- Grantham Farm Location in metropolitan Sydney
- Coordinates: 33°39′36″S 150°52′00″E﻿ / ﻿33.66000°S 150.86667°E
- Country: Australia
- State: New South Wales
- City: Sydney
- Location: 36 km (22 mi) north-west of Sydney CBD;
- Established: 2020

Government
- • State electorate: Riverstone;
- • Federal division: Greenway;

Area
- • Total: 3.62 km^{2} (1.40 sq mi)
- Elevation: 33 m (108 ft)

Population
- • Total: 3,669 (SAL 2021)
- Postcode: 2765
Suburbs around Grantham Farm
| Riverstone | Vineyard | Vineyard |
| Riverstone | Grantham Farm | Box Hill |
| Riverstone | Rouse Hill | Box Hill |

= Grantham Farm =

Grantham Farm is a suburb of Sydney, in the state of New South Wales, Australia. Grantham Farm is located in north-west Sydney in the local government area of Blacktown.

==History==
Grantham Farm was gazetted on 6 November 2020. It was previously a part of Riverstone.

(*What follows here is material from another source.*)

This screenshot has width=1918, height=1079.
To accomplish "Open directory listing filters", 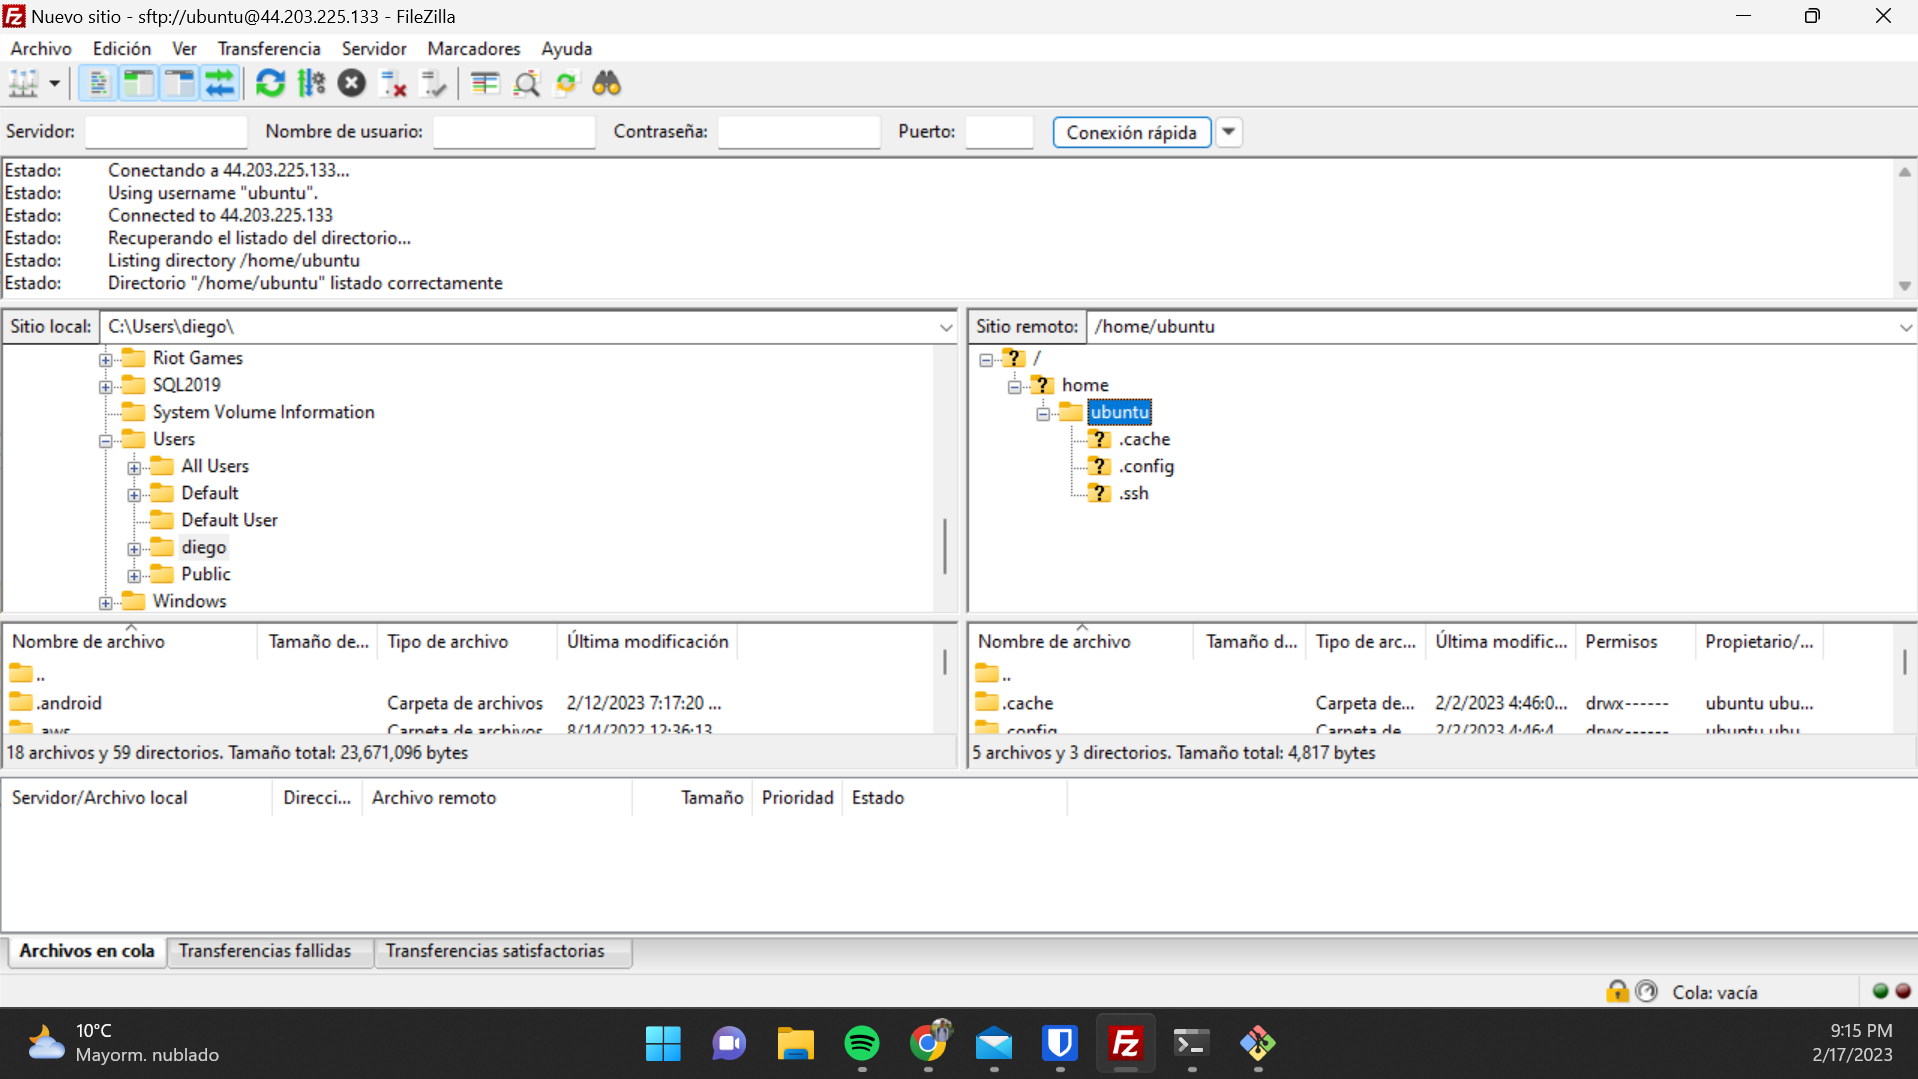I will (485, 83).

The suburb is named after the Grantham Farm Estate, which was a subdivision of the original land grant of 'Riverstone'. The land grant was given to Lieutenant-Colonel Maurice Charles O'Connell by Governor Lachlan Macquarie in 1810. The estate contained a 6-bedroom cottage and other outbuildings as well as vineyards.

==Demographics==
According to the 2021 census of population, there were 3,669 people in Grantham Farm. 53.9% of people were born in Australia and 52.8% of people spoke only English at home. The most common responses for religion in Grantham Farm were Catholic 25.8%, No Religion 19.7% and Hinduism 17.3%.